Entre las variadas etiquetas que recibimos las mujeres podemos contar: que somos conflictivas, dramáticas en exceso e incluso que estamos locas si reaccionamos, nos defendemos o alzamos nuestra voz. También se dice que somos gastadoras, derrochadoras de dinero. Así siguen vigentes los chistes sobre las tarjetas de crédito que “lloran” cuando ven una mujer cerca, o los maridos que caminan horas y horas detrás de sus mujeres que van de shopping.
Yo me pregunto: ¿a cuántas mujeres así realmente conocemos? ¿Cuántas de nuestras hijas, sobrinas, novias, mamás, tías, salen a “reventarle” la tarjeta al marido? Seguramente todos podemos pensar en un ejemplo, sí. ¿Pero uno solo vale para etiquetar a todas las demás por lo mismo?
En cambio, si la pregunta pasa a ser cuántas mujeres que conocemos se encargan de organizar y cuidar la economía familiar.
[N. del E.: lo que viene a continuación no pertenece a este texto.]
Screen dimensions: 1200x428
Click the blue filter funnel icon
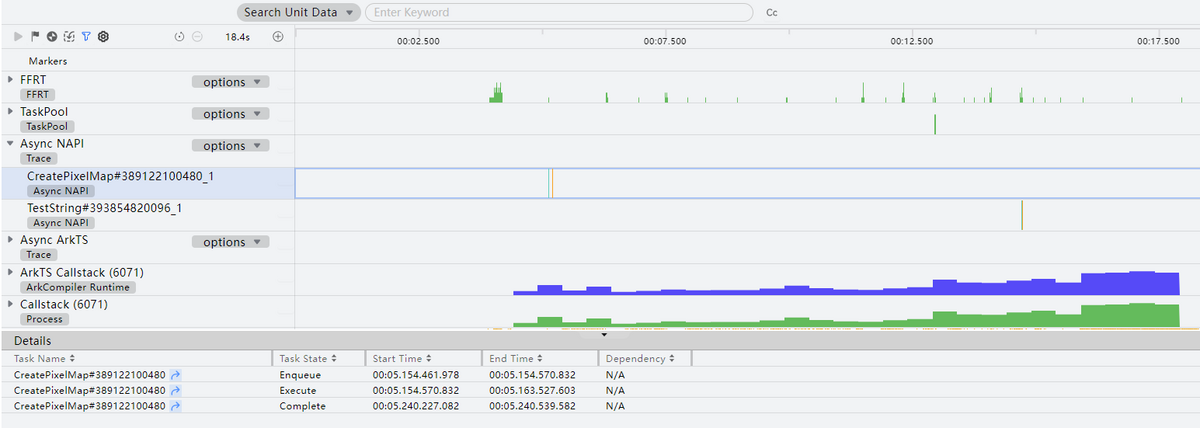[86, 36]
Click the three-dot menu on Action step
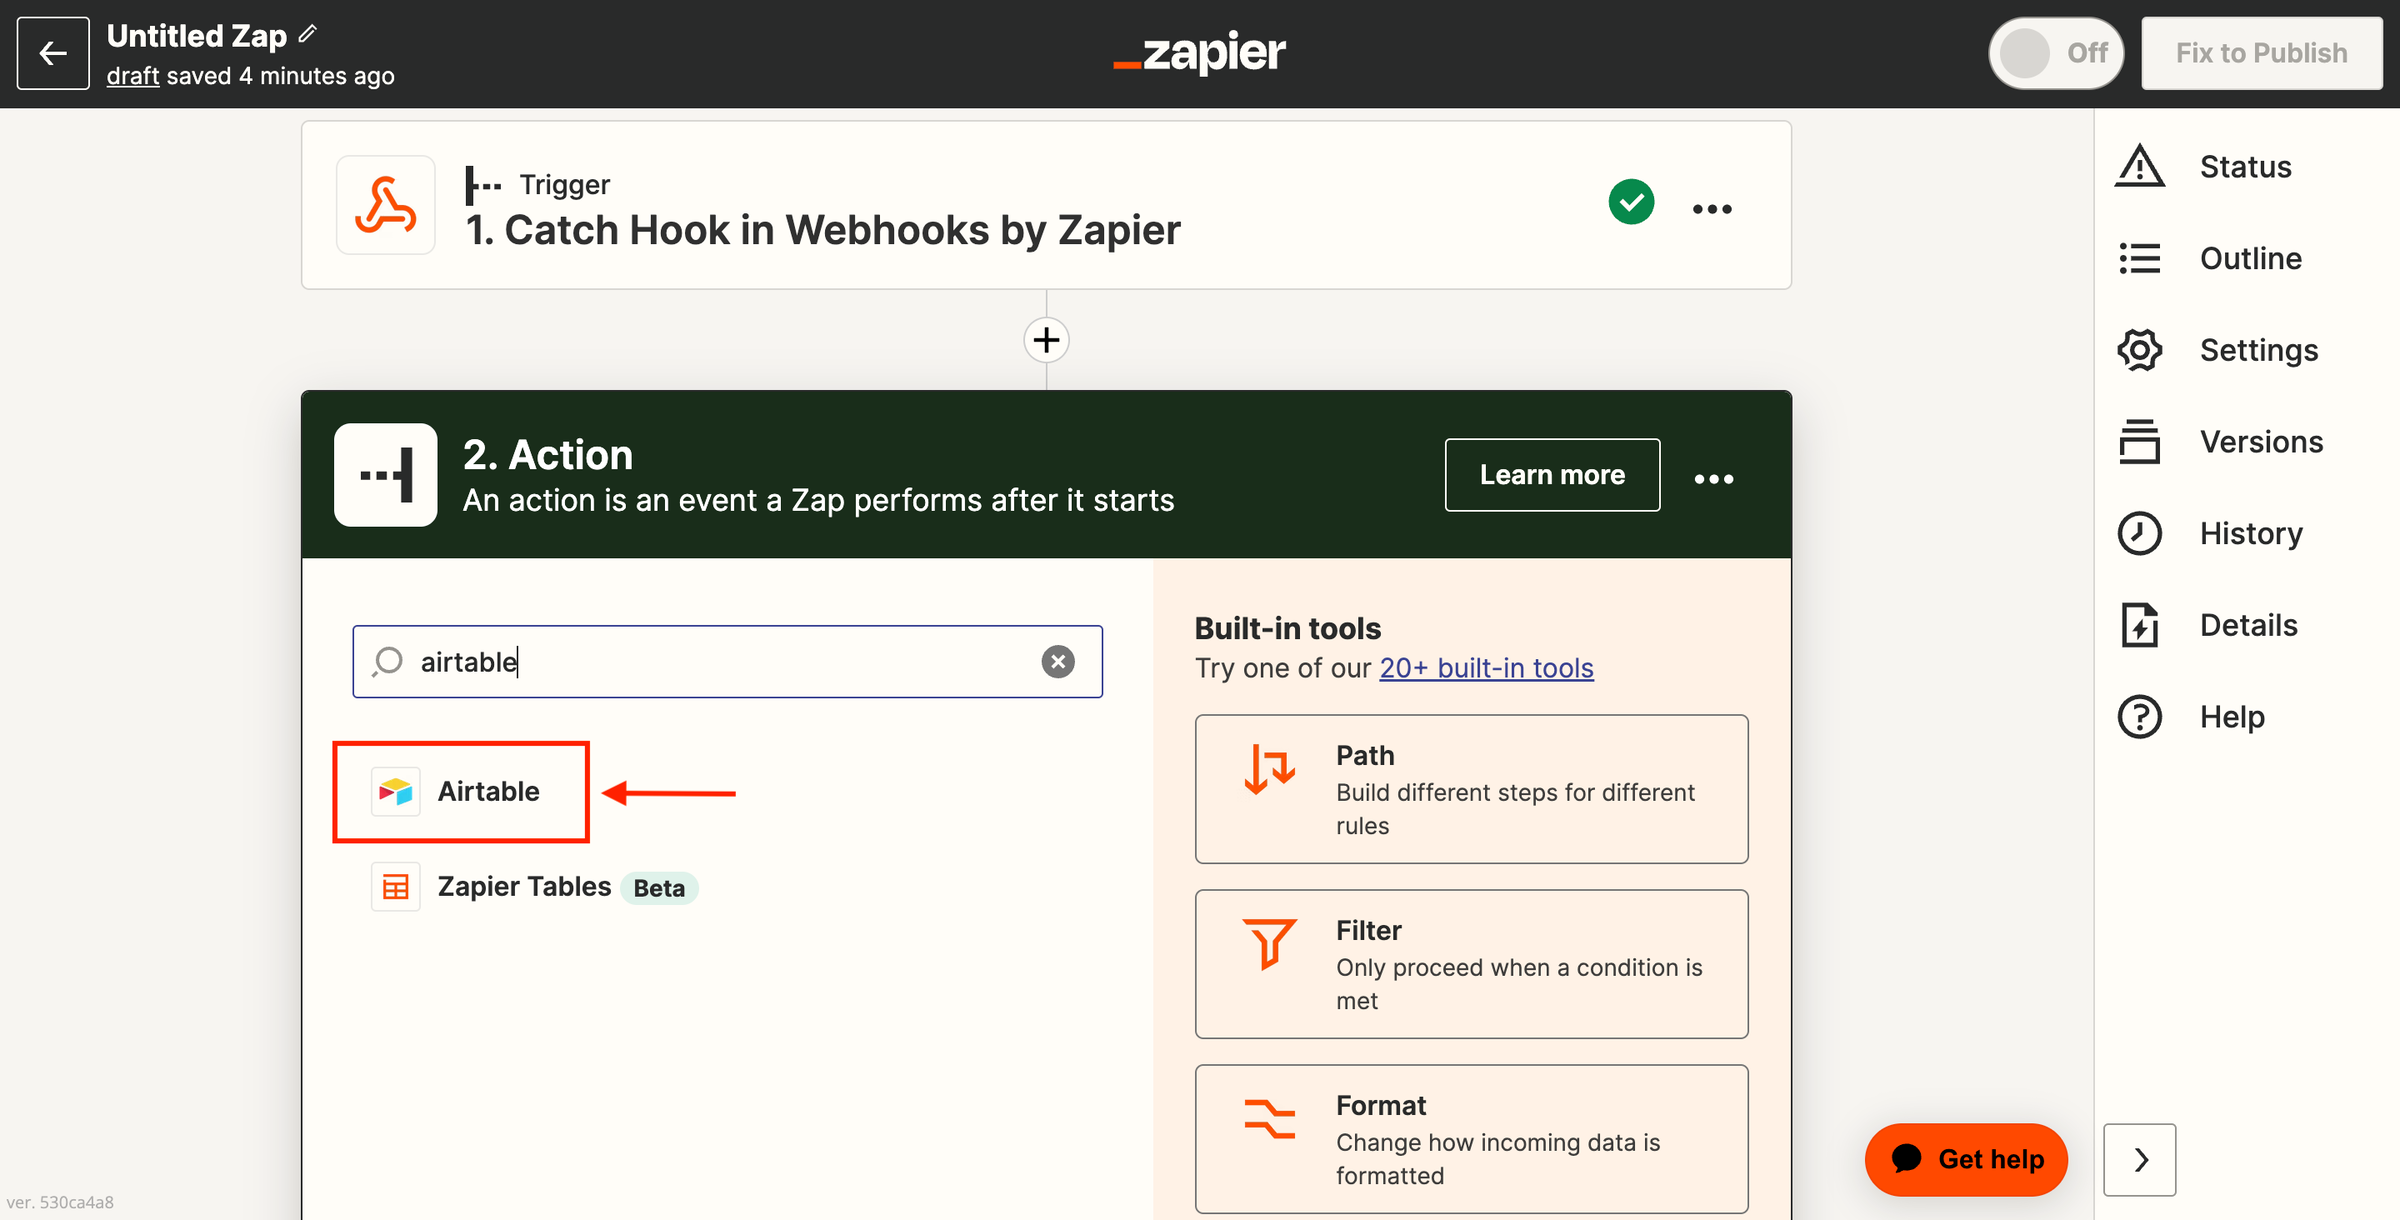The image size is (2400, 1220). 1713,475
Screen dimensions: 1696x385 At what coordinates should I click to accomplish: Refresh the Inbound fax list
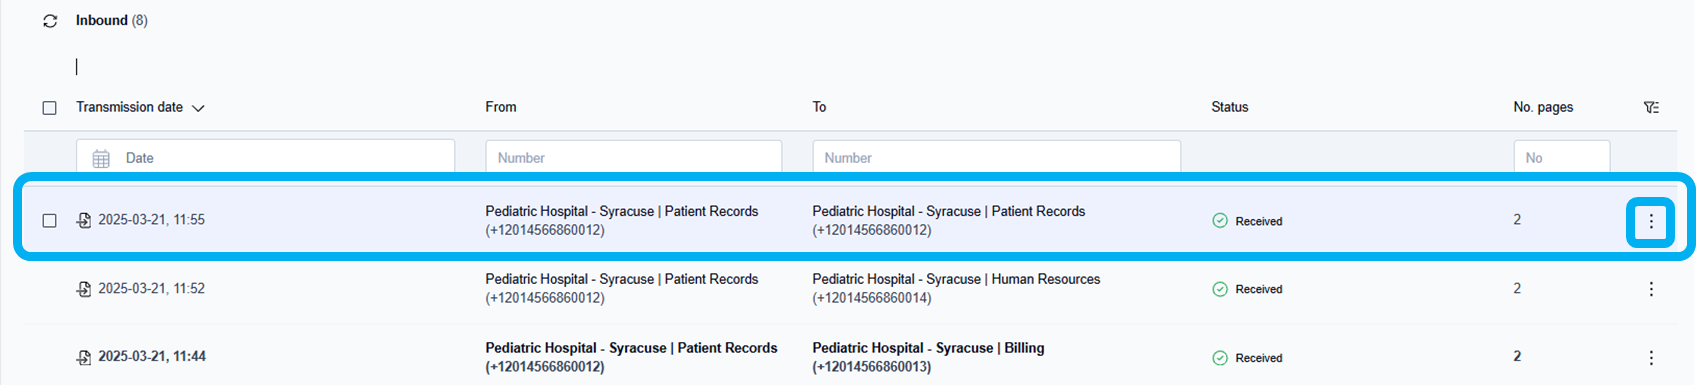50,21
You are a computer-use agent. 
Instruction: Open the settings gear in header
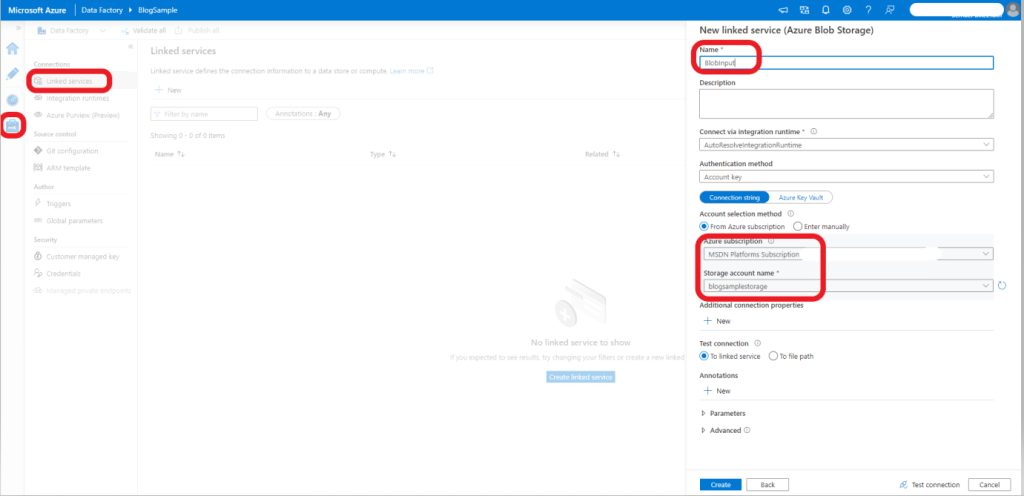pos(847,10)
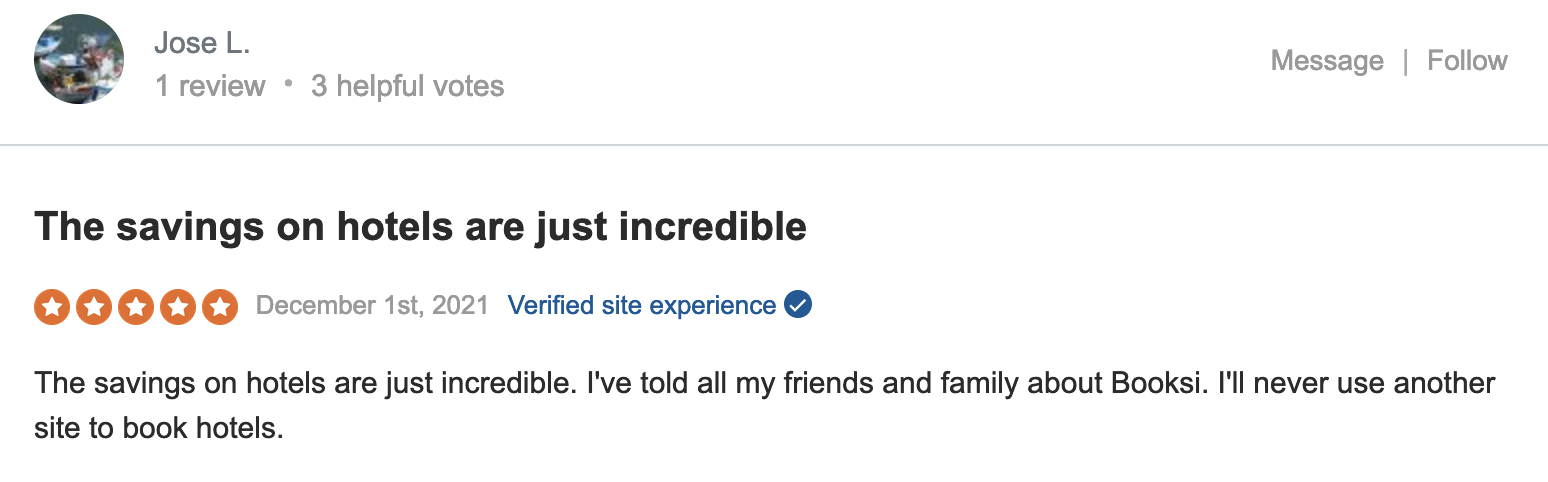Open the "Verified site experience" link
The image size is (1548, 482).
642,305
Cuántas buscan precios, comparan opciones, aplican el famoso “camine señora, camine” con el que crecimos en los ‘90. Ahí seguramente el número de ejemplos que se nos viene a la cabeza cambia, porque las vemos hacer las compras todos los días, las cruzamos en la caja del supermercado o haciendo malabares para pagar la ropa y las zapatillas de sus hijos. En fin, cuidando su dinero, no gastándolo.
En el contexto de este Día de la Mujer, que después de todo para lo que sirve es para poner temas en agenda y que al menos una vez al año los charlemos, propongo que pensemos en cómo darles herramientas a las mujeres, en lugar de perpetuar estereotipos que sin dudas no construyen. Creo que es momento de repensar el concepto de que la mujer gasta sin límites. Dejar de usar los ejemplos graciosos de series y películas, y empezar a aplicar lo que se vive en la realidad.
Seamos agentes de cambio. Seamos quienes realmente vemos a las mujeres como las que, junto con sus parejas, buscan lo mejor para sus familias, tanto en precios como en calidad. Para ayudarnos a dar un enfoque nuevo, basta con compartir herramientas y educación en lugar de memes. Charlar sobre dinero en la mesa familiar, incluso desde la adolescencia, no juzgar las decisiones relacionadas con las finanzas de otras familias y, sobre todo, dejar de ver al dinero como algo malo o sucio que hay que esconder.
Repito, todos tenemos en mente más ejemplos de mujeres que hacen magia con recursos escasos, y no que gastan hasta lo que no tienen. Mujeres que pelean todos los días para salir adelante, y no que se desviven por una liquidación de carteras. Propongo que las honremos a ellas, y que dejemos de lado la imagen caricaturesca de la señora impecable que sale del centro comercial llena de bolsas. Para que las próximas generaciones tengan ejemplos de mujeres más reales y menos sacadas de una película de Hollywood.